The intended loss to the federal government over the alleged false filing of tax returns by an American Samoa woman who was arrested last month in Hawai’i, “could exceed $1 million,” according to new court documents filed with the federal court in Anchorage, Alaska.

Coriana Ifopo, 54, was arrested in Honolulu on July 11 and charged under a 28-count indictment handed down on June 20 by a federal grand jury in Anchorage, where she appeared on July 14 and entered a 'not guilty' plea to filing fraudulent tax returns with the US Internal Revenue Service (IRS) for local residents, who do not qualify for the federal Earned Income Tax Credit (or EITC).

The indictment shows 28 individuals, identified in court documents by their initials, with the dates of when the returns were filed with the IRS or when the IRS refunds were issued — going back to May 20, 2014 with the last one dated Feb. 20, 2016.

Total loss to the IRS — shown in the indictment — based on the amounts for the 28 individuals is $167,000, although the US Justice Department had an estimated loss of more than $1.3 million.

This past Wednesday, Assistant Federal Public Defender, Jamie McGrady, who is representing the defendant, filed a motion in court seeking an order to declare the case “complex and unusual under the Speedy Trial Act”.

According to the defense, the government doesn’t oppose the motion, which also requests the court to continue the final pretrial conference and trial — currently set for Sept. 18th — to late November.

McGrady said Ifopo was arraigned July 14 at the federal court in Anchorage on 28 counts of false claims to a federal government agency. “The estimated actual loss in false tax returns paid out by the IRS is $167,000.00 but the intended loss could exceed $1 million dollars,” McGrady said, adding that this case is unusual and it is appropriate to vacate the current trial date because of the large volume of discovery currently produced by the government.

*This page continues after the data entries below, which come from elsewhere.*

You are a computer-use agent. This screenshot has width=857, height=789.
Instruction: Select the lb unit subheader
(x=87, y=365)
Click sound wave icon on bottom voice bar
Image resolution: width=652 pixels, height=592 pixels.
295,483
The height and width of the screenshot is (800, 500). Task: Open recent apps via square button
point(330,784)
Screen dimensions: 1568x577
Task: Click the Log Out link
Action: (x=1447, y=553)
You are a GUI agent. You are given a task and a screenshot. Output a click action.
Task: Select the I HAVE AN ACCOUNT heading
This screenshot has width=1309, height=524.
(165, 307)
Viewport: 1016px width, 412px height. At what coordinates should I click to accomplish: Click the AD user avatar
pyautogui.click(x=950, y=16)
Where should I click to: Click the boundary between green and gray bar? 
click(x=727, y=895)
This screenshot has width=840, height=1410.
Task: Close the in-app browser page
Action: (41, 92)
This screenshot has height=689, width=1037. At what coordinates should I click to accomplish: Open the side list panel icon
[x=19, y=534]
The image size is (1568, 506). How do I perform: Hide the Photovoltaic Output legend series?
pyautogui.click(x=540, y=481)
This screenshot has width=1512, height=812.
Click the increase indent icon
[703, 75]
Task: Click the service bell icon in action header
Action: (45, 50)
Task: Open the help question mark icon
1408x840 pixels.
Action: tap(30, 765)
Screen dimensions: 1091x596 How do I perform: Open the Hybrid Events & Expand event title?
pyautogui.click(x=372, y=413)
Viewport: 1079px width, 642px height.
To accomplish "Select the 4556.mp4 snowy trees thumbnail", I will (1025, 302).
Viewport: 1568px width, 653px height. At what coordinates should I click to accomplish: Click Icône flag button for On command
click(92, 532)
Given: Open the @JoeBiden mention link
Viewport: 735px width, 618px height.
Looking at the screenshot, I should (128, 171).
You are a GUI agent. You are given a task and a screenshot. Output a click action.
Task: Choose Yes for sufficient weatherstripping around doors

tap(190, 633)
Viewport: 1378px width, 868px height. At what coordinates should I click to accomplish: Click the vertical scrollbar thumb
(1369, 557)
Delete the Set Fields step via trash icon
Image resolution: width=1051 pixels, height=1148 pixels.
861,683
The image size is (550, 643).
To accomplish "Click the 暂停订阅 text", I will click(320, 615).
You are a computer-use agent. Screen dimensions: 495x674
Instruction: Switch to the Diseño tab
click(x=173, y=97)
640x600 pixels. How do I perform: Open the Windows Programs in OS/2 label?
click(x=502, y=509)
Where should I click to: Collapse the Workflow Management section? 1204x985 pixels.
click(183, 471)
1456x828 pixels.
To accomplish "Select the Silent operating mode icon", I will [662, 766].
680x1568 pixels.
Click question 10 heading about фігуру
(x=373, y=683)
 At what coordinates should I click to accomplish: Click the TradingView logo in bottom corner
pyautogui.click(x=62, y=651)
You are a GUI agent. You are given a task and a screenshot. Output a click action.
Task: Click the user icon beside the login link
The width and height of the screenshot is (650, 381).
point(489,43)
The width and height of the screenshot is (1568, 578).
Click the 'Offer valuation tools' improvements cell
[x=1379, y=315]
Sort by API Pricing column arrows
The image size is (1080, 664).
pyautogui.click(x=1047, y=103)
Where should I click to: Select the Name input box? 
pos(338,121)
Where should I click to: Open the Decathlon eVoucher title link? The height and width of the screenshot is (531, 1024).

(Intended loss is defined by as the monetary or financial “harm that was intended to result from the offense. The court shall use the gain that resulted from the offense as an alternative measure of loss only if there is a loss but it reasonably cannot be determined.”)

At this time, the discovery amounts to over 8,000 pages and includes 121 financial spreadsheets, according to the defense, who noted that the court has issued a protective order that prohibits the federal public defender from leaving Ifopo with a copy of the discovery unless it has been redacted in regards to personal identifying information.

The motion reveals that Ifopo resides in Waipahu, Hawai’i, adding that additional time will be necessary to arrange for her to meet with counsel in person to review the large volume of discovery.

Ifopo is released on her own recognizance and her travel is prohibited to the island of Oahu, Hawaii and Alaska, according to court documents, which also outlined various conditions of release. It further states that the defendant may “voluntarily participate in stress and anxiety counseling” as arranged by Pretrial Services.